The office, on the fourth floor of 126 College St., officially opened June 22, a milestone marked by a ribbon cutting and speeches by the mayor, the president of Vermont Law and Graduate School and the dean of the law school.
"This will be an opportunity for us to provide free services to Vermonters and to help them with various aspects of the criminal justice system and it also provides us the opportunity to bring our students here to help represent those clients," said law school Dean Beth McCormack.
Vermont Law School's South Royalton Legal Clinic began taking on immigration cases for the first time in 2014, but the law school has never had free legal aid based in Burlington, making it difficult for many immigrants to access services. The new office will expand access to the large concentration of immigrants living in Burlington as well as people involved in the criminal justice system.
McCormack said their broader justice reform work involves helping people with expungements and pardons as well as using restorative justice practices.
"Sen. Sanders believes that we must put an end to the prison industrial complex and invest in solutions that prioritize human life and seek real justice, not greed and profit, and this new center is an important step in that direction," said Haley Pero, outreach director for the office of Bernie Sanders, at the press conference.

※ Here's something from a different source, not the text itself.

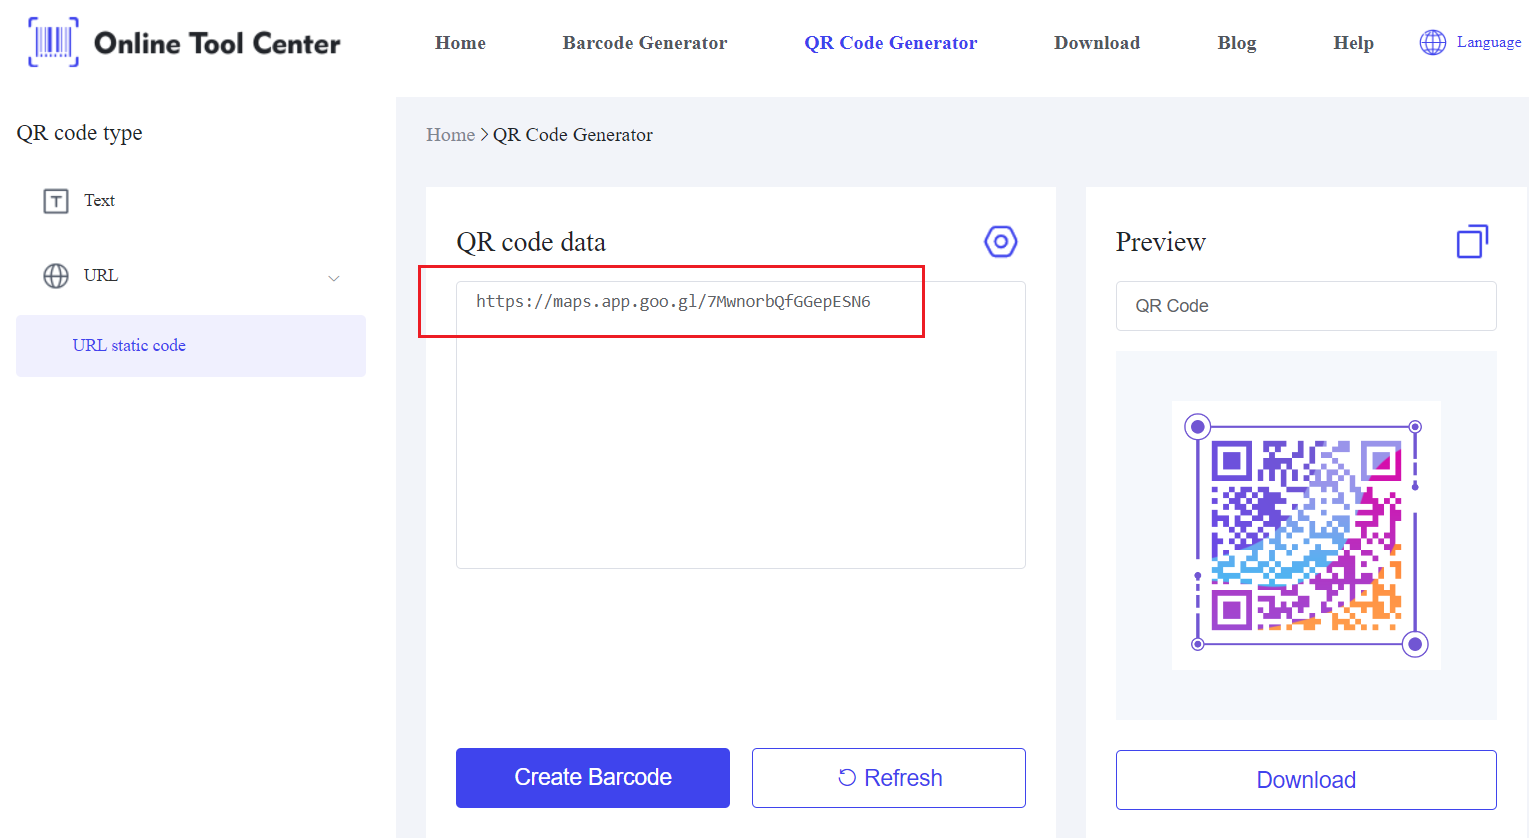
Task: Open the Help page
Action: click(1353, 43)
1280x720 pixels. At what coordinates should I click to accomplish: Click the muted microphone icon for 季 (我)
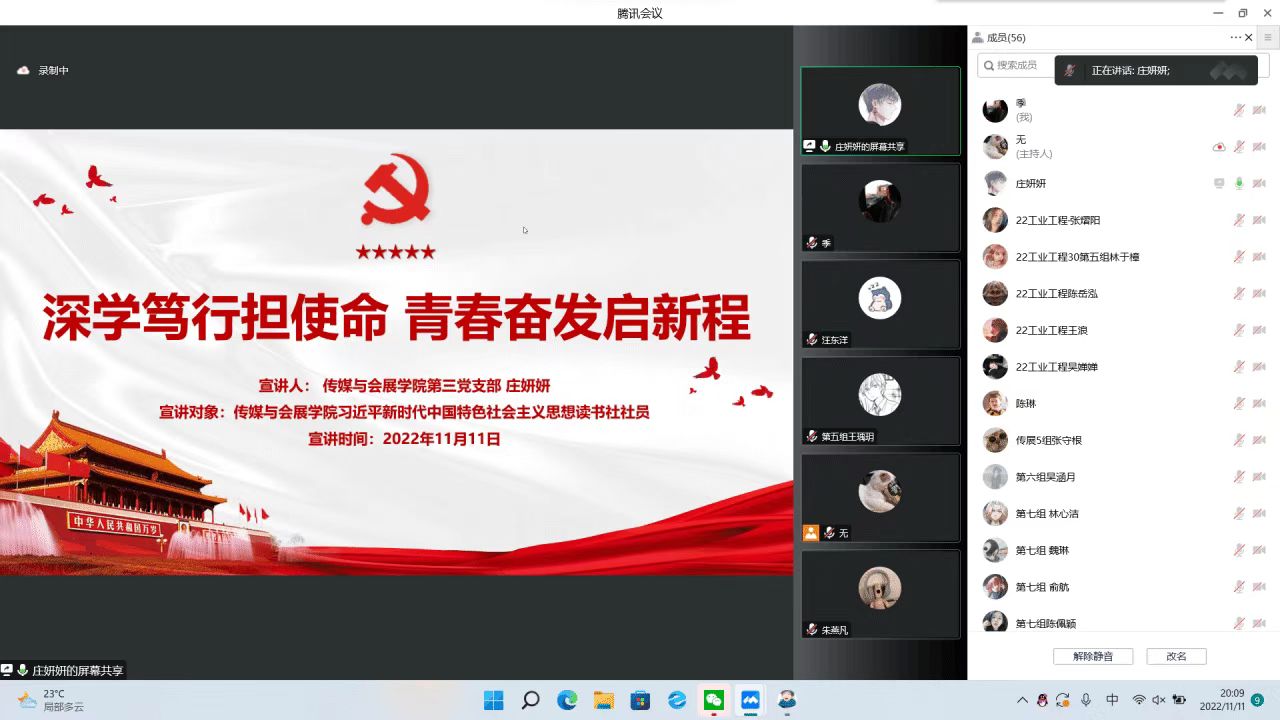tap(1239, 110)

The school opened a small office downtown in 2020, but it was not big enough for students to work in or attend a class, said McCormack said. In addition to being the home of the legal aid clinic, the new location is large enough to host classes for students participating in their online hybrid law degree program. Online students will come to the downtown Burlington location three times during their three-year program to take in-person classes and network with faculty, staff, other students and the larger legal community in Burlington.
The location will also host community events, continuing education programs, training programs, networking opportunities and will be the liaison between undergraduate institutions in the Burlington area and the law and graduate school.
"We really want to be in a place where we have access to the very rich undergraduate population that's here in Burlington," McCormack said.